Ivan Nathaniel Dixon


Ivan Nathaniel Dixon III (April 6, 1931 – March 16, 2008) He was an actor, director, and producer best known for his series role in Hogan's Heroes, for his role in the 1967 television film The Final War of Olly Winter, and for directing many episodes of television series. Active in the civil rights movement since 1961, he served as a president of Negro Actors for Action.

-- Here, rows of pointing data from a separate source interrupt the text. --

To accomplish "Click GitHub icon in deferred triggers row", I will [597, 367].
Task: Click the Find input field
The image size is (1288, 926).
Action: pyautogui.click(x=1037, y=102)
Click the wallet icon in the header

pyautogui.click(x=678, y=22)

In 1957, Dixon appeared on Broadway in William Saroyan's The Cave Dwellers, following this in 1959 with an appearance in Lorraine Hansberry's A Raisin in the Sun. In 1958, he was a stunt double for Sidney Poitier in the film The Defiant Ones and went on to television roles on The Twilight Zone (in the episodes "The Big Tall Wish" and "I Am the Night—Color Me Black"), Perry Mason, and other series. On February 20, 1962, Dixon co-starred with Dorothy Dandridge in the "Blues for a Junkman" episode of Cain's Hundred, which was the highest-rated episode of the series. n his best-known role, Dixon appeared as POW Staff Sergeant James "Kinch" Kinchloe in the ensemble cast of the television sitcom Hogan's Heroes. "Kinch" was the communications specialist, a translator of French, and Hogan's default second in command.


Dixon played Kinchloe from 1965 to 1970, the only one of the series' long-time cast not to remain for the entire series. Kenneth Washington succeeded Dixon for the last year of the show's run, albeit with a different character name. From 1970 to 1993, Dixon worked primarily as a television director on such series and TV-movies as The Waltons, The Rockford Files, The Bionic Woman, The Eddie Capra Mysteries, Magnum, P.I., and The A-Team. After his career as an actor and director, Dixon was the owner-operator of radio station KONI (FM) in Maui. In 2001, he left Hawaii for health reasons and sold the radio station in 2002. Ivan Dixon died on March 16, 2008, aged 76, at Presbyterian Hospital in Charlotte, North Carolina, of complications from kidney failure.